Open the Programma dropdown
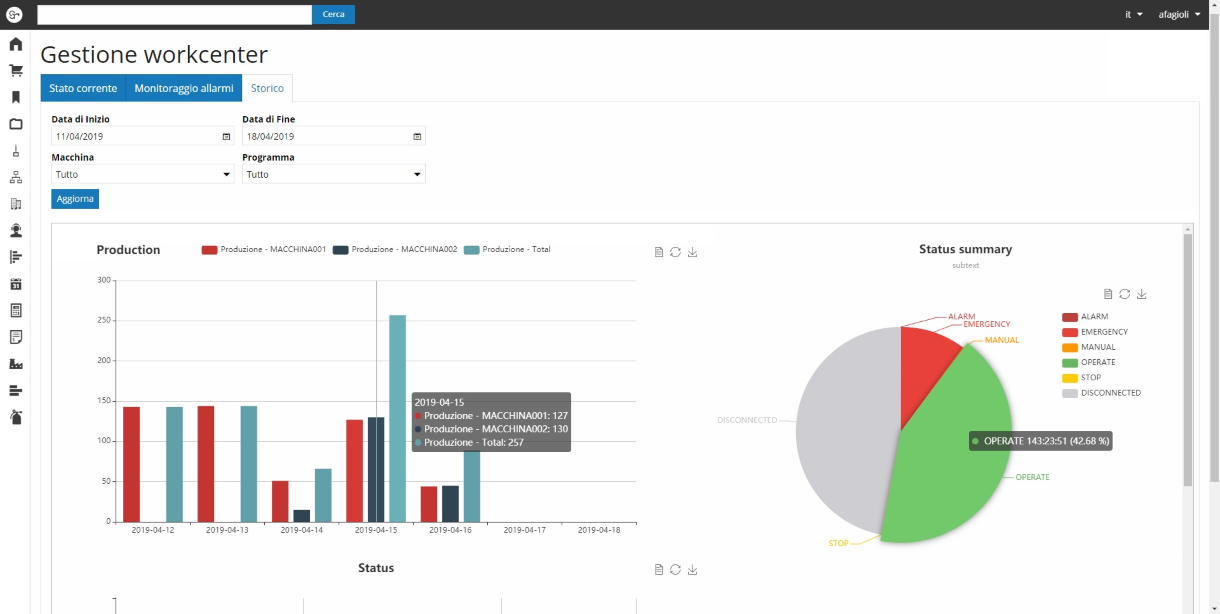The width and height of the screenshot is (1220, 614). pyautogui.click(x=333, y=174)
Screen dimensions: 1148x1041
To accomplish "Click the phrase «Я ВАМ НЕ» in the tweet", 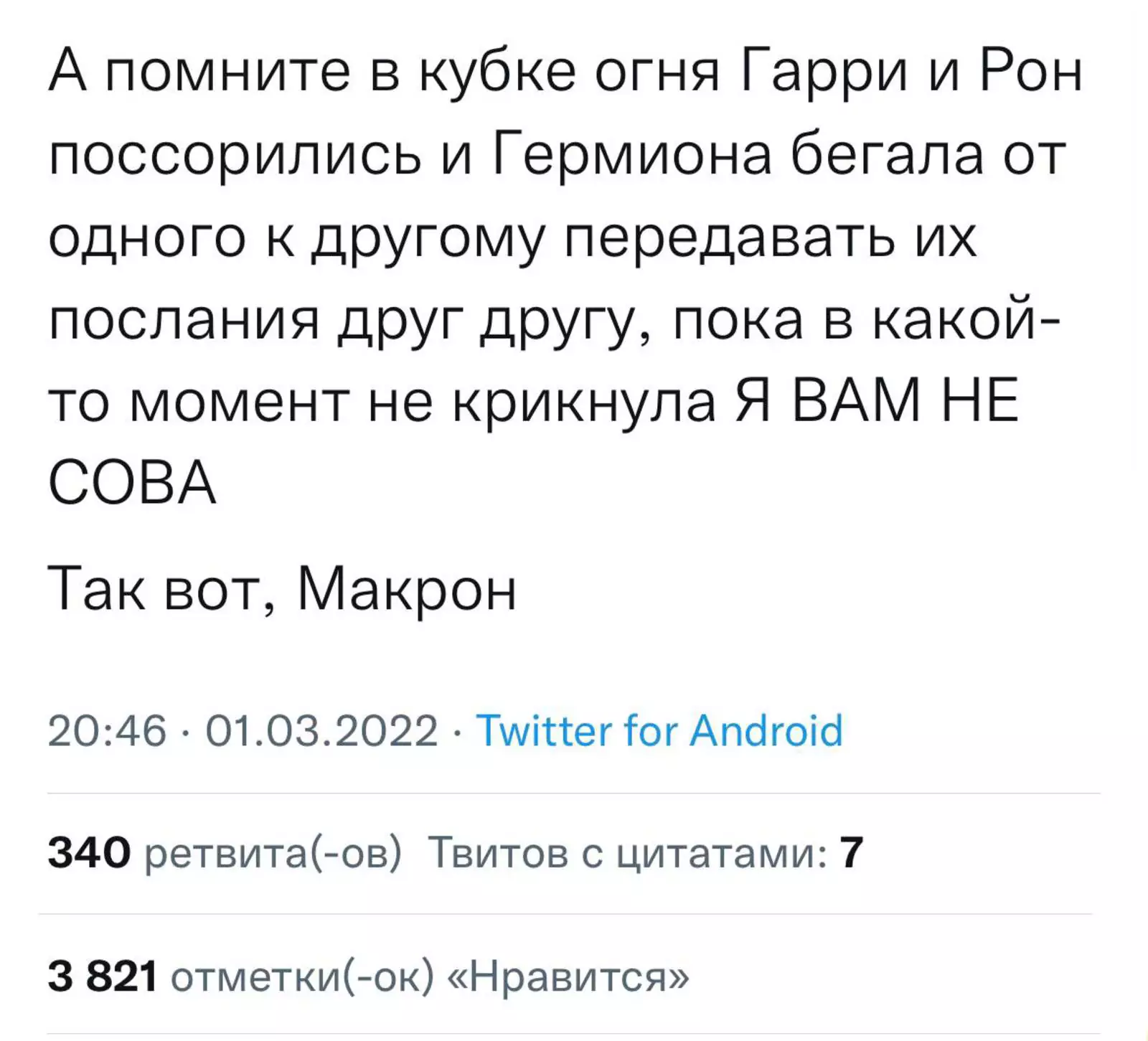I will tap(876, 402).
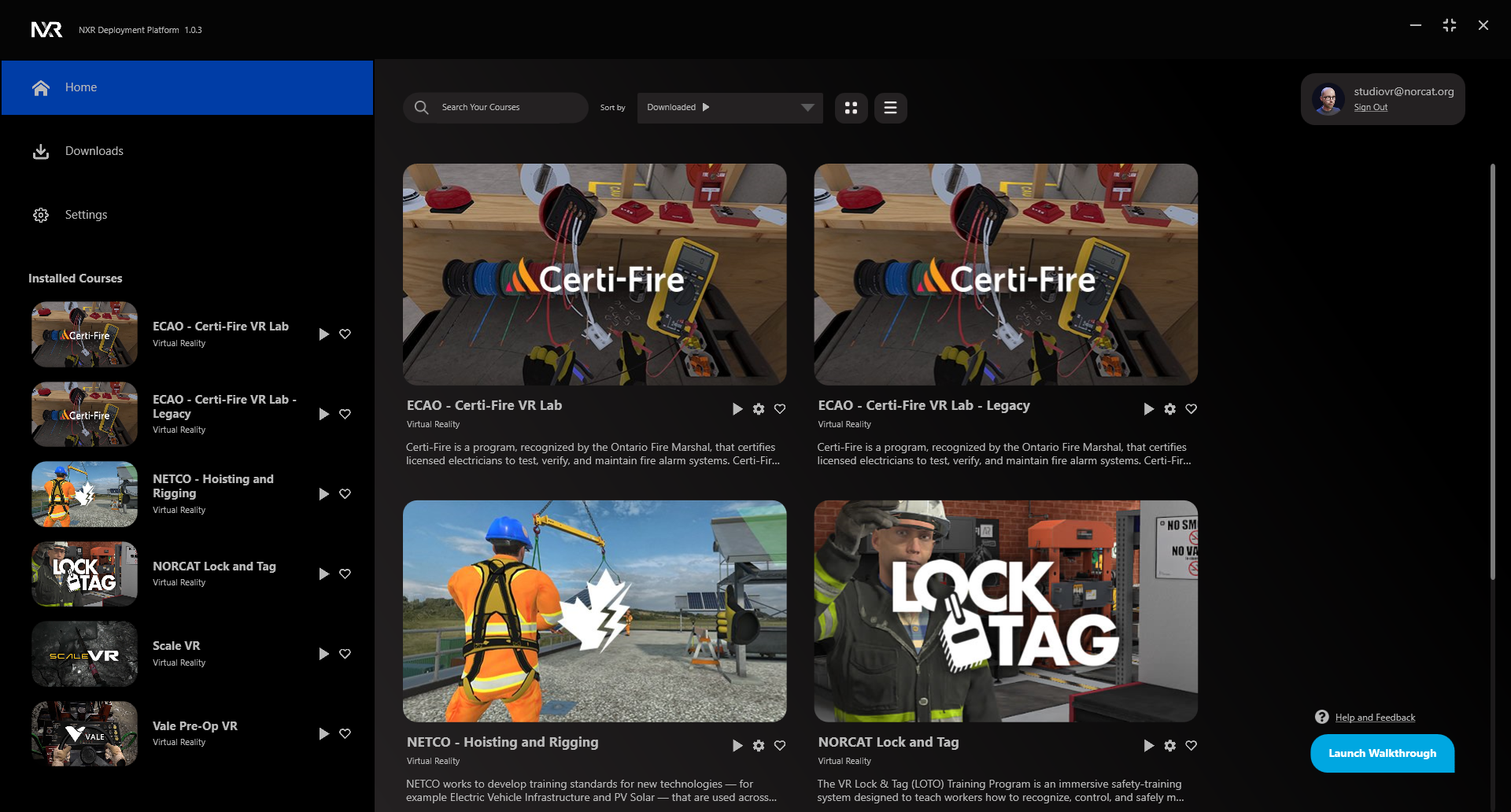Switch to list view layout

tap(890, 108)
--
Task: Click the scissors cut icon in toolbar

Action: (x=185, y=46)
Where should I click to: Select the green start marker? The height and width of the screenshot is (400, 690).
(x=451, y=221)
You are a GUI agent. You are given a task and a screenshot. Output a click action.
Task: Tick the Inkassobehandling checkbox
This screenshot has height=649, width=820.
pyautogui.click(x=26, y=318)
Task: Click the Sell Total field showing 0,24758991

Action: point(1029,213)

### Your assignment
Reproduce exactly the lines above from the line with "Where should I" to the line with "Task: Tick the Inkassobehandling checkbox", including both, and add nothing.

### Answer box
Where should I click to: Select the green start marker? The height and width of the screenshot is (400, 690).
(x=451, y=221)
You are a GUI agent. You are given a task and a screenshot. Output a click action.
Task: Tick the Inkassobehandling checkbox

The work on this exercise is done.